Et si tu apprends que quelqu’un émet des dogmes contraires à eux, fuis-le comme la peste, et rejette-le comme hérétique. En effet, les articles de foi que nous avons posés s’accordent à ce point à la foi catholique que, si quelqu’un veut s’inscrire en faux non seulement contre tous, mais même contre l’un ou l’autre pris isolément, dans le fait qu’il les combat obstinément un à un, et qu’il n’hésite pas à dispenser des enseignements qui leur sont contraires, il apparaît comme hérétique et ennemi de la foi chrétienne, et de ce fait comme devant être frappé d’anathème par tous les catholiques. » (7)
Aujourd’hui, les positions défendues par Fulgence de Ruspe peuvent certainement apparaître à beaucoup de chrétiens comme un peu dures. Toutefois, ce texte est historiquement très important, car il est un des meilleurs exposés de la doctrine augustinienne classique qui a influencé durablement toute la théologie de l’Eglise latine.
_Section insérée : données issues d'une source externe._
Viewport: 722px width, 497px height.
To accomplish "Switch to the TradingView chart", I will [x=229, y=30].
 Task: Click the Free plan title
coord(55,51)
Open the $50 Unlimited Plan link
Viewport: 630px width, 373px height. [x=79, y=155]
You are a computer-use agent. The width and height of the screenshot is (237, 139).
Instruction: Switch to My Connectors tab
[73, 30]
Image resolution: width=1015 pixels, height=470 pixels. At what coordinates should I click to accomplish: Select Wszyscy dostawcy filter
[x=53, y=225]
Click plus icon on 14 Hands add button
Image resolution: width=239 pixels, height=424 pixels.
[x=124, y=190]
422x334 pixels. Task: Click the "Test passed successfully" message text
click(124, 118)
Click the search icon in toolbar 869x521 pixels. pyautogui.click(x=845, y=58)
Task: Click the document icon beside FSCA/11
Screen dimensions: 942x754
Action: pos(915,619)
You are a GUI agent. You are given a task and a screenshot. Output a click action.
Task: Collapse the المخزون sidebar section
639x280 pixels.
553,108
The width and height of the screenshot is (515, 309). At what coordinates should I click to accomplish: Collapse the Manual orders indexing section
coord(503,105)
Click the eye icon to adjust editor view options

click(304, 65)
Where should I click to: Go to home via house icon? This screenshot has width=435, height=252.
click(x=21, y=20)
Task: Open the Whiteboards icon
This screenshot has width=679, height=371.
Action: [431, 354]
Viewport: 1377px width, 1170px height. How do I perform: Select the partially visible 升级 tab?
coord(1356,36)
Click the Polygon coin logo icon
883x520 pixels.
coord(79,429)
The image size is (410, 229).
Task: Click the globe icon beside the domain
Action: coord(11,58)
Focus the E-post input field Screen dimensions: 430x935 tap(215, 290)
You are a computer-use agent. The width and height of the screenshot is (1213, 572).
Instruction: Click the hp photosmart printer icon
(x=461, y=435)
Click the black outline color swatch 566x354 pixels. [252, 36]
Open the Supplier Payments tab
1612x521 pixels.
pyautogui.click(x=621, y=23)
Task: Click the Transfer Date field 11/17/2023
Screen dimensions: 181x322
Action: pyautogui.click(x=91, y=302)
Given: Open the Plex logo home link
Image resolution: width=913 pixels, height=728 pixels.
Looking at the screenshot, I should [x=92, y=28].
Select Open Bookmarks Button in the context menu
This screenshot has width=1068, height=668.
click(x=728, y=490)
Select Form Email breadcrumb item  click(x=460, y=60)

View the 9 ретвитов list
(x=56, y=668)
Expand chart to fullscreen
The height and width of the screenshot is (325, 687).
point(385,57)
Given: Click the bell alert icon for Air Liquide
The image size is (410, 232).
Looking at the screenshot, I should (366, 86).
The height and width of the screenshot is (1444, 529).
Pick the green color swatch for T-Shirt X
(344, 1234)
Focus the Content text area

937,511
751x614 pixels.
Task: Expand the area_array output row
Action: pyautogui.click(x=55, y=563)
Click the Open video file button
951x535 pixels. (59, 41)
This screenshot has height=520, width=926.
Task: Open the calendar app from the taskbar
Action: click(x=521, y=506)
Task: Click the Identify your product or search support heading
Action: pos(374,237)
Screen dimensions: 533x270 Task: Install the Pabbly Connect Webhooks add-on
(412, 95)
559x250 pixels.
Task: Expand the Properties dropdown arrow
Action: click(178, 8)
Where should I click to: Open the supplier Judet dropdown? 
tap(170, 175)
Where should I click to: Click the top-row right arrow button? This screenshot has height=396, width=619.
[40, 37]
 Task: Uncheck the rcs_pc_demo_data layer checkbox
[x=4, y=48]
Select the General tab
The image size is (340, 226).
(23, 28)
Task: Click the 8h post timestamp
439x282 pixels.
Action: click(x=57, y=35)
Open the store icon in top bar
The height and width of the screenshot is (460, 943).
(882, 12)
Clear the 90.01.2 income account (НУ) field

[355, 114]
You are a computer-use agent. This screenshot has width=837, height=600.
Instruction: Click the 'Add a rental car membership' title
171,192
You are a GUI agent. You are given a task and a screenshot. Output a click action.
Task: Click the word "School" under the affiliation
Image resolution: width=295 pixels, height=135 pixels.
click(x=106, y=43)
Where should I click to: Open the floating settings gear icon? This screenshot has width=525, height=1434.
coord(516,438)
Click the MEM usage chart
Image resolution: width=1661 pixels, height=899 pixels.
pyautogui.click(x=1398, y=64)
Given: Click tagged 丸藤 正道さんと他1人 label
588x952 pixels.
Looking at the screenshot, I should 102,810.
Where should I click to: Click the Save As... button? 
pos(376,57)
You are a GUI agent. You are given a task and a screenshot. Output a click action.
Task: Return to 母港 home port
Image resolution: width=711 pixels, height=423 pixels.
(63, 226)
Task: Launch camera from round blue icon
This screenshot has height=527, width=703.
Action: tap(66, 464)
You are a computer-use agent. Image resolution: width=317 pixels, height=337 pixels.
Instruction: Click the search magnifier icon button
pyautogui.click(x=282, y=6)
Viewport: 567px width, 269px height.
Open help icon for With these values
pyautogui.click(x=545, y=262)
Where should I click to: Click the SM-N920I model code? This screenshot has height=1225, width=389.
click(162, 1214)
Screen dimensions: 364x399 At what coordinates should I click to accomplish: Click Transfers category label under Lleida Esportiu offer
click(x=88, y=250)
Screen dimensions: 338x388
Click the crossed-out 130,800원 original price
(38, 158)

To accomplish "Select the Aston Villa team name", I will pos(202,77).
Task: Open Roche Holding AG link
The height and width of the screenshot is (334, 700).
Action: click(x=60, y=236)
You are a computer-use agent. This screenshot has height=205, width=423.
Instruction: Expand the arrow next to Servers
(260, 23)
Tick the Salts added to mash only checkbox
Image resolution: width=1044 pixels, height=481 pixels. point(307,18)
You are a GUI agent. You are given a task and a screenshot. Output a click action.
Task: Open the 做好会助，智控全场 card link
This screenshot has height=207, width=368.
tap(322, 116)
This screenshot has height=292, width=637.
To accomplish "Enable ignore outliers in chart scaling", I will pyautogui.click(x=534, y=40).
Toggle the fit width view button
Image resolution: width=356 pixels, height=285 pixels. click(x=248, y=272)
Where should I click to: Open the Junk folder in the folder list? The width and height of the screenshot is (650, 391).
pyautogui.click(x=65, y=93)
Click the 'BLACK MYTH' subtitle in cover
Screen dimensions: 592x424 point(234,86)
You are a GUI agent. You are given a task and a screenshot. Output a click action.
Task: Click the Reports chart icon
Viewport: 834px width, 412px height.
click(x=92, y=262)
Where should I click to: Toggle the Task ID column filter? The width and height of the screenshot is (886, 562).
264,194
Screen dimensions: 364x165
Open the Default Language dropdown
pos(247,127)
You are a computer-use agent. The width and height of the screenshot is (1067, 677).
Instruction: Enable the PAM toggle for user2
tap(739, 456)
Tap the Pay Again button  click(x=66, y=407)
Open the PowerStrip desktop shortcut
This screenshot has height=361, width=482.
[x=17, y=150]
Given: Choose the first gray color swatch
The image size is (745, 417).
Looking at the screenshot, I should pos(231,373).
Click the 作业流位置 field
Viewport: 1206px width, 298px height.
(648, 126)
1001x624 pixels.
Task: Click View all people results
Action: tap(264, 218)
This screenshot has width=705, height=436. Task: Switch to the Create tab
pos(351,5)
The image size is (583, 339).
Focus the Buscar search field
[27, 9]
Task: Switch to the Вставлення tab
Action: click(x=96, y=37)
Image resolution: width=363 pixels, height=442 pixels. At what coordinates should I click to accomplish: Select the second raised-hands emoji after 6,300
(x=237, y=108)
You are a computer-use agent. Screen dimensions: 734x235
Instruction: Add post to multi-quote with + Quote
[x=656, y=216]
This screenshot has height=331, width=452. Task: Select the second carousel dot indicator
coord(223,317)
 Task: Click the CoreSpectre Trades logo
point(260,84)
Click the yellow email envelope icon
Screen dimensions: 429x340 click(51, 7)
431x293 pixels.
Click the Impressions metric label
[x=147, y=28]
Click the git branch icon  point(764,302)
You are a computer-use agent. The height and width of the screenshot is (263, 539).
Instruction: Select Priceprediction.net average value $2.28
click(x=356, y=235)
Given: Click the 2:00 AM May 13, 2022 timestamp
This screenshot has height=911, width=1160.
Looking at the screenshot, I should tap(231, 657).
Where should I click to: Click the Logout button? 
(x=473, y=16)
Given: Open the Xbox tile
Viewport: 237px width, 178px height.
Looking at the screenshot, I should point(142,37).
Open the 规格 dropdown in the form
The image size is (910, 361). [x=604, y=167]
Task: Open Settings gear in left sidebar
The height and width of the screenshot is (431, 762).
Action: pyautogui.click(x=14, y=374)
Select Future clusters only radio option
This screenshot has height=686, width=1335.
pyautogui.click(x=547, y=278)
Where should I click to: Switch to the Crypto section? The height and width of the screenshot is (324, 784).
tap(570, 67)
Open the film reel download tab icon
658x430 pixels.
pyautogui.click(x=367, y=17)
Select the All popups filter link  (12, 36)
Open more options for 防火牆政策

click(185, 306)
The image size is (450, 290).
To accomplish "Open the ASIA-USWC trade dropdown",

J’approfondirai ces questions dans de prochains articles.
Notes
(1) Fulgence de Ruspe, Traité sur la foi adressé à Pierre, 69.
(2) Fulgence de Ruspe, Traité sur la foi adressé à Pierre, 70.
(3) Fulgence de Ruspe, Traité sur la foi adressé à Pierre, 78.
(4) Fulgence de Ruspe, Traité sur la foi adressé à Pierre, 80.
(5) Fulgence de Ruspe, Traité sur la foi adressé à Pierre, 81.
(6) Fulgence de Ruspe, Traité sur la foi adressé à Pierre, 82.
(7) Fulgence de Ruspe, Traité sur la foi adressé à Pierre, 87.
Bibliographie
Fulgence de Ruspe, La règle de foi, (trad. fr.: O. Cosma), Paris, Migne, 2006.